→ Passage proposé:
━━━━━━
Nicoleta Esinencu – L’évangile selon Marie

Je vais vous parler d’une lecture qui m’a coupé le souffle. Par la puissance de son message, par l’insoumission et la révolte qui y explosent. Il s’agit de L’évangile selon Marie, suivi de L’apocalypse selon Lilith et L’arche de Noréa : une trilogie où l’autrice moldave Nicoleta Esinencu libère la parole des femmes, opprimées et écrasées par le patriarcat. 

« Par exemple, l’État islamique croit que si tu es tué par une femme, tu n’iras pas au paradis. Les femmes sont devenues leurs peurs numéro un. Tellement ils nous craignent .
[…]

Toutes les femmes du monde sont à mes côtés quand je lutte contre la violence des hommes.
Je n’ai jamais eu l’impression de mener cette lutte toute seule. Peu importe les distances qui nous séparent dans ce monde, nous sentons toutes que nous sommes ensemble. »

En réécrivant ces textes fondateurs de la religion chrétienne occidentale, elle en renverse la domination masculine et fait résonner la voix des oubliées ou des faire-valoir.
Ici, Marie n’est plus un simple vaisseau, une matrice fécondée par miracle pour ne pas entacher sa virginité. Elle est déesse, intégrale et puissante.
Lilith retrouve aussi son entièreté et son pouvoir. Elle qui fut la première femme, modelée de la même terre qu’Adam, son égale (contrairement à Eve qui en est le fruit, le résidu). Dans la Genèse, Lilith est chassée du jardin d’Eden pour avoir refusé de se soumettre à l’homme, ce qui est considéré comme un péché puisqu’elle finit tout droit aux enfers et est encore connu de nos jours pour être une créature démoniaque… Des exemples parmi tant d’autres, qui en disent long sur la place du féminin dans la bible.
━━━━━━
→ Données fournies:

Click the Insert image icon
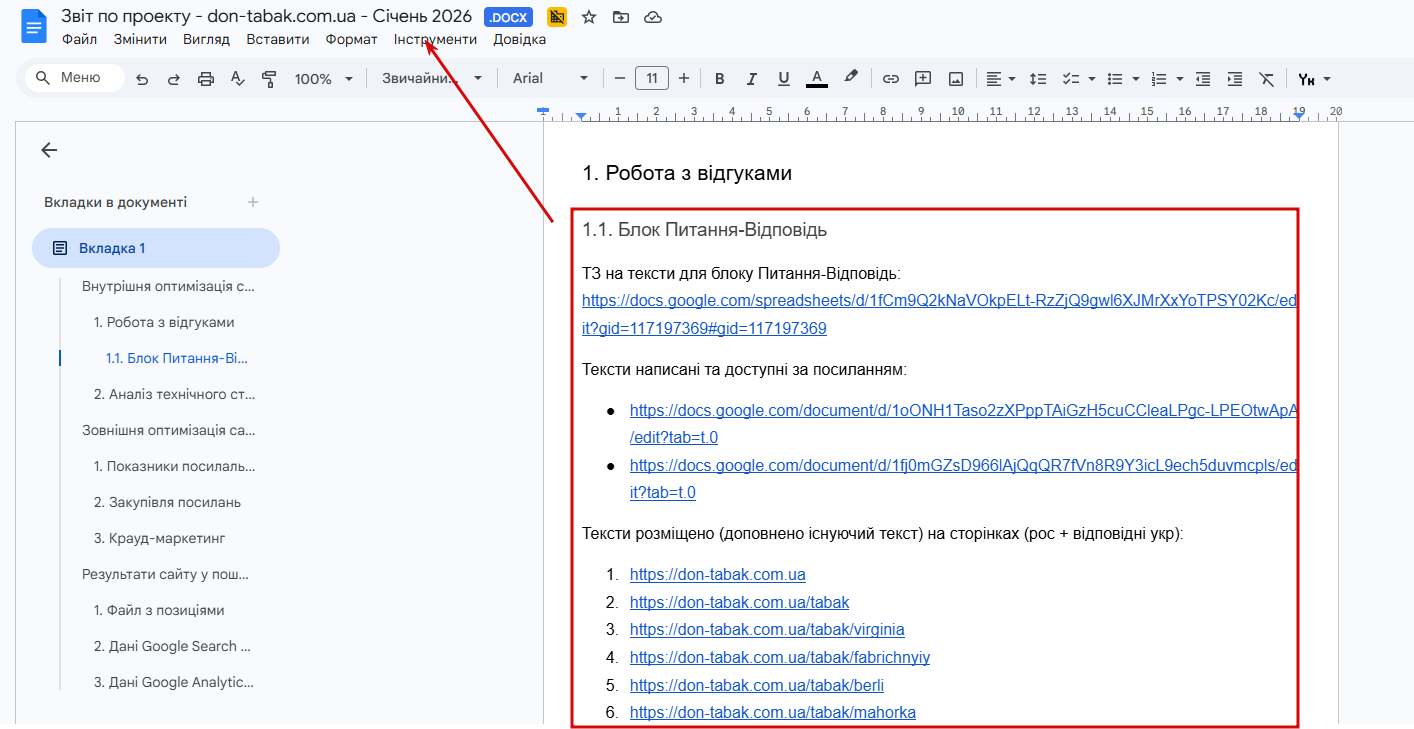click(x=956, y=79)
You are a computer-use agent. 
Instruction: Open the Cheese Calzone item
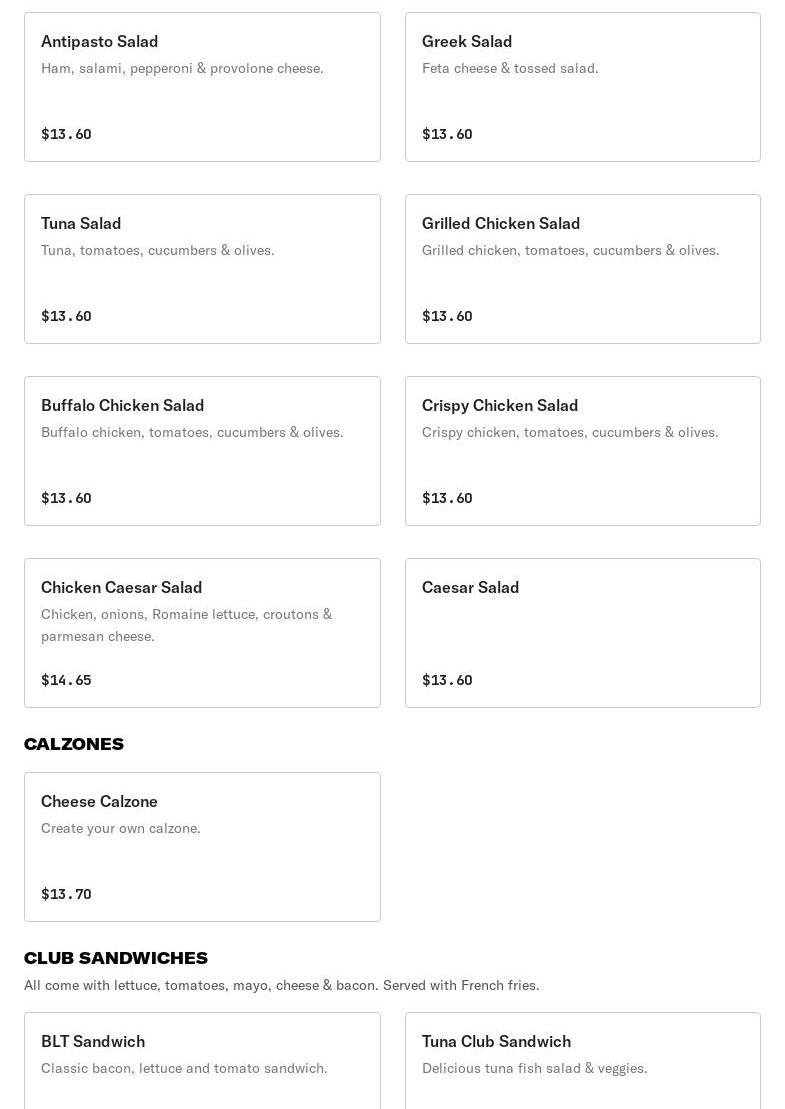click(x=202, y=847)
━━━━━━
→ Travail demandé: Reproduisez fidèlement le passage proposé, depuis « Nicoleta Esinencu – » jusqu'à « nous craignent . » inclus.

→ Solution proposée:
Nicoleta Esinencu – L’évangile selon Marie

Je vais vous parler d’une lecture qui m’a coupé le souffle. Par la puissance de son message, par l’insoumission et la révolte qui y explosent. Il s’agit de L’évangile selon Marie, suivi de L’apocalypse selon Lilith et L’arche de Noréa : une trilogie où l’autrice moldave Nicoleta Esinencu libère la parole des femmes, opprimées et écrasées par le patriarcat. 

« Par exemple, l’État islamique croit que si tu es tué par une femme, tu n’iras pas au paradis. Les femmes sont devenues leurs peurs numéro un. Tellement ils nous craignent .